About kinematic consistency in the inverse dynamics problem in biomechanics

Abstract

The inverse dynamic analysis is used in the study of the human gait to evaluate the reaction forces transmitted between anatomical segments and to calculate the net joint moments resulting from the muscle activity in each joint. There are two approaches well defined. In the clinical field reconstruction techniques are often applied. The errors caused, mainly, by the relative movement of the skin over the bones make that the joint centres localized in two adjacent segments do not place the same position in the space. Velocities and accelerations are obtained through numerical derivation of the position. Finally, joint moment are calculated to balance the equilibrium equations.
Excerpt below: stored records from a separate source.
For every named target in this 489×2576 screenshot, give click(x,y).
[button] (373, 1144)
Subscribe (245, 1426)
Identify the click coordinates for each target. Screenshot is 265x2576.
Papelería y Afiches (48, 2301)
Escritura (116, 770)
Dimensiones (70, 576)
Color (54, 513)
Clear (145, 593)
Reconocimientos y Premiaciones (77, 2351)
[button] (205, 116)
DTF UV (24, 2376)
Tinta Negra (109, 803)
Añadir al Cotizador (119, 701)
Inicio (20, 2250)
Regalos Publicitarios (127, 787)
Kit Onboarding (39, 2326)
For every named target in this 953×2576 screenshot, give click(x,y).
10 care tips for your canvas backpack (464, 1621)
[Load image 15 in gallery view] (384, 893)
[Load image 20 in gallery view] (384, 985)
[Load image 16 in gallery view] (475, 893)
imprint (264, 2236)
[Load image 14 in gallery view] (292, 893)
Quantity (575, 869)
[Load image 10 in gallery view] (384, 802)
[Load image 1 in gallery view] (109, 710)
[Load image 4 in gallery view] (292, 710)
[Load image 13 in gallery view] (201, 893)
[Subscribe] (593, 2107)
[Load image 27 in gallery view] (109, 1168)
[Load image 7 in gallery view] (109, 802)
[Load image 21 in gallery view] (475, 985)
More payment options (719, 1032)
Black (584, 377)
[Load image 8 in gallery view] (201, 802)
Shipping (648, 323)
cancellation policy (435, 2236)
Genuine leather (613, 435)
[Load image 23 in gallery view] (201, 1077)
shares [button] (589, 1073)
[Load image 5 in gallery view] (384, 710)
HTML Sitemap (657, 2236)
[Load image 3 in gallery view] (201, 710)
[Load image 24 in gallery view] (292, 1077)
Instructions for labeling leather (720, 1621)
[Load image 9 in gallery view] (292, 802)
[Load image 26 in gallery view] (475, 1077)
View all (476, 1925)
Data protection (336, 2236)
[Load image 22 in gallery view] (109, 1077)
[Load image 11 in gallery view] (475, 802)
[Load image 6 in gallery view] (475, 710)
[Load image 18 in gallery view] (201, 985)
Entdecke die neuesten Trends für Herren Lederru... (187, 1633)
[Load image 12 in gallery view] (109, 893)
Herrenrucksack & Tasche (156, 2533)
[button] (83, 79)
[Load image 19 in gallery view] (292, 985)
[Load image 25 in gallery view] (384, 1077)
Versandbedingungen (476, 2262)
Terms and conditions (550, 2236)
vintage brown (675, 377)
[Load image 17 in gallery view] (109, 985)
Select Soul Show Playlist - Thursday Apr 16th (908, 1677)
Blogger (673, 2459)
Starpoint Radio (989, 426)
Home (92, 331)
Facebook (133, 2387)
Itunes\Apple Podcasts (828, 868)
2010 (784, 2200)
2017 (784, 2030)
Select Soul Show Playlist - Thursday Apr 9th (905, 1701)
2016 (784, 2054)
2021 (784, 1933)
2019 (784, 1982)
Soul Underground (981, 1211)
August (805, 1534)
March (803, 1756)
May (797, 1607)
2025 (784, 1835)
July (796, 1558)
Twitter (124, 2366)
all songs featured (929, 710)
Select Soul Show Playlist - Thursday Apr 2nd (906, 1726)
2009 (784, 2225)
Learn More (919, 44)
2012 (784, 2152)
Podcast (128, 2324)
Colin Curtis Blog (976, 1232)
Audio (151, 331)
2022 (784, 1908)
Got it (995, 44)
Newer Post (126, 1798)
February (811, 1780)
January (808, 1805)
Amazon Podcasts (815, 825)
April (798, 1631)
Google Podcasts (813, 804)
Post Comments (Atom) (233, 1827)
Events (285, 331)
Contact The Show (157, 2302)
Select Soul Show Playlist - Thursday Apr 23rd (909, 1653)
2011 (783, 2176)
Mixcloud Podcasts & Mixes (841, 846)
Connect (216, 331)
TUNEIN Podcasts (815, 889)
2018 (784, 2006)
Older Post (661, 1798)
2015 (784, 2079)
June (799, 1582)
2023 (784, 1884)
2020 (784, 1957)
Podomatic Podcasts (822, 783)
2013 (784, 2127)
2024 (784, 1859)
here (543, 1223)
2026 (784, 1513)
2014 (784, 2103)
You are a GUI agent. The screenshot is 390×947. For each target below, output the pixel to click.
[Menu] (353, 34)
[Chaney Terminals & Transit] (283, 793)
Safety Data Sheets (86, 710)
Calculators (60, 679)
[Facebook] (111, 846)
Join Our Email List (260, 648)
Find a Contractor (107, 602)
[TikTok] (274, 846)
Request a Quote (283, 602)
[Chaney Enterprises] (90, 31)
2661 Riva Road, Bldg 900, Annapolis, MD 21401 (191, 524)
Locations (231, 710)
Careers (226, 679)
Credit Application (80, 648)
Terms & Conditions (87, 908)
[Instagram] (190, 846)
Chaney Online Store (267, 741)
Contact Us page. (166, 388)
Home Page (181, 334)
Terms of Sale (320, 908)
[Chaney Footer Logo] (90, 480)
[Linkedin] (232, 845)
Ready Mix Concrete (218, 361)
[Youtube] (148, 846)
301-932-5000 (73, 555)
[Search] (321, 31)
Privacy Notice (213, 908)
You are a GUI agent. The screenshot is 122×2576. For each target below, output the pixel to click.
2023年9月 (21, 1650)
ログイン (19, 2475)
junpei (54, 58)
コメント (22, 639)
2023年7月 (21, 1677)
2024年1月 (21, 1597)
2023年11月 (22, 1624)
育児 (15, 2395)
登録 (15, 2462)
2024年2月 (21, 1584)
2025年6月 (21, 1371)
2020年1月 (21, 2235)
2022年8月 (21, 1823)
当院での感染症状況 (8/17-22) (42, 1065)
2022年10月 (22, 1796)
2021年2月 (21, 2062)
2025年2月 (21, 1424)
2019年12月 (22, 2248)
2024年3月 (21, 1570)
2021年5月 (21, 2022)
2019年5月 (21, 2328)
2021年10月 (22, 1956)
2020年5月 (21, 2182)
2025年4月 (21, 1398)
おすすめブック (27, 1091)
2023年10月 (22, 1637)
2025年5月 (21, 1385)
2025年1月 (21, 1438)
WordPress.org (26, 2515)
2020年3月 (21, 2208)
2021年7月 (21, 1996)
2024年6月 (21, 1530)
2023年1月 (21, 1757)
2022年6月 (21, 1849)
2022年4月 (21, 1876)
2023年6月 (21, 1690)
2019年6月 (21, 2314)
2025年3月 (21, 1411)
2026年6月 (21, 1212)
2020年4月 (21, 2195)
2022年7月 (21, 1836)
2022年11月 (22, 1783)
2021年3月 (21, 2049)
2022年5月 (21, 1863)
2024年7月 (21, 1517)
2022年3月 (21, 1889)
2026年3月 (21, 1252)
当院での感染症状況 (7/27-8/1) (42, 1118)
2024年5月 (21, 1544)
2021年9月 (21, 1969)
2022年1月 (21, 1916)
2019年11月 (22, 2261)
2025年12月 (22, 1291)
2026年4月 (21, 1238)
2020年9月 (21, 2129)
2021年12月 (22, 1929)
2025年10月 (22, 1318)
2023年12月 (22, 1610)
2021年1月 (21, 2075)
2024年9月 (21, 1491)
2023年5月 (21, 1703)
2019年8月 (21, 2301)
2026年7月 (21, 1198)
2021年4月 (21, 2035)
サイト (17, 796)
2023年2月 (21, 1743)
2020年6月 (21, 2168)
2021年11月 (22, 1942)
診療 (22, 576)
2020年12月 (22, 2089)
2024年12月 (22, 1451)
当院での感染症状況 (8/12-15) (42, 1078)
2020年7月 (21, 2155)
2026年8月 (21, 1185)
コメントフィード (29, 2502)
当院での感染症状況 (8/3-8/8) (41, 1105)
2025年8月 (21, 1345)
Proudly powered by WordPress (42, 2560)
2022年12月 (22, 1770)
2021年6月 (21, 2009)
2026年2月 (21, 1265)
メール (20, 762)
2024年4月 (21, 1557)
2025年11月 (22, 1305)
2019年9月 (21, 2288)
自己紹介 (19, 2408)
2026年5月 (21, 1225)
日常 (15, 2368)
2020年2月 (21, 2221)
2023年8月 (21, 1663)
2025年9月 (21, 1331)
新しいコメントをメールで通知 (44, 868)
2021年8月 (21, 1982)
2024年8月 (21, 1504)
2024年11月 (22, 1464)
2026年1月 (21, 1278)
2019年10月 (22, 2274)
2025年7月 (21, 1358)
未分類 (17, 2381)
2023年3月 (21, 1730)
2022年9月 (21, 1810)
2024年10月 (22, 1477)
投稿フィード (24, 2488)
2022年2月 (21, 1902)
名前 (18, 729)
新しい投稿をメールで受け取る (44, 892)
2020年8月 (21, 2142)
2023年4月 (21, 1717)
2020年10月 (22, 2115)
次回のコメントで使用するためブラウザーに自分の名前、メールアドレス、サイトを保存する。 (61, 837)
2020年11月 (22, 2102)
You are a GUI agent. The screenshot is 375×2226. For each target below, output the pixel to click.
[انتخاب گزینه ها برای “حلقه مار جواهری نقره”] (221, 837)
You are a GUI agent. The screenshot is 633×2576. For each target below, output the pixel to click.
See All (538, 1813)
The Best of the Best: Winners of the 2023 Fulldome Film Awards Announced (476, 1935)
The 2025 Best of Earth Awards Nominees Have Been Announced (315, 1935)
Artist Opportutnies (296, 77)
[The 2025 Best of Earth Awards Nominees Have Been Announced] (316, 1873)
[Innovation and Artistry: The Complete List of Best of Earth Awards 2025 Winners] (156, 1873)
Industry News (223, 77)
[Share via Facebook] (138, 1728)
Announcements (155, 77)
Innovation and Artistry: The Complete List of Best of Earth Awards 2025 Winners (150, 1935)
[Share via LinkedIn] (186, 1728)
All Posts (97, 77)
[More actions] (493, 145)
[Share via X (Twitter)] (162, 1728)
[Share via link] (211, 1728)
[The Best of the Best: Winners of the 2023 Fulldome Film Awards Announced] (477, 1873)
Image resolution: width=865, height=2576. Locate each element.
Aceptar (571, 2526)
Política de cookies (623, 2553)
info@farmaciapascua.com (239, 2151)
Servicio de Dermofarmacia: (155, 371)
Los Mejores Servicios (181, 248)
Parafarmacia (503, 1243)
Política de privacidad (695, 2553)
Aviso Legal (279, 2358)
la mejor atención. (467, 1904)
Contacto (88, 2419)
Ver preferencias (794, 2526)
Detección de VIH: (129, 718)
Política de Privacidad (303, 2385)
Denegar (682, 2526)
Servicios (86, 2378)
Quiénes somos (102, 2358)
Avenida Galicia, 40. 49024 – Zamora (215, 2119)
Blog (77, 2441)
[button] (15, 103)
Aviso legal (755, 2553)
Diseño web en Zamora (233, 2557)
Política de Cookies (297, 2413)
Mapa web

On the other hand, the engineers employ multibody models. They apply techniques to reduce the measurement errors and to obtain kinematically consistent data up to the acceleration level and calculate reaction and driving actions by means of the Lagrange multipliers. There is no agreement about which approach provides better results. The first procedure presents errors due to the skin motion which are avoid in the second method introducing errors inherent to the model. In this work, the two approaches were compared. Dynamic residuals defined to balance the Newton's equations were used as a measure of the model goodness. A discussion about the effect of the kinematically inconsistent data on the second approach was carried out. Results highlighted that the addition to the recorded motion of kinematic constrains according to a multibody model could lead to worse results in the inverse dynamic problem.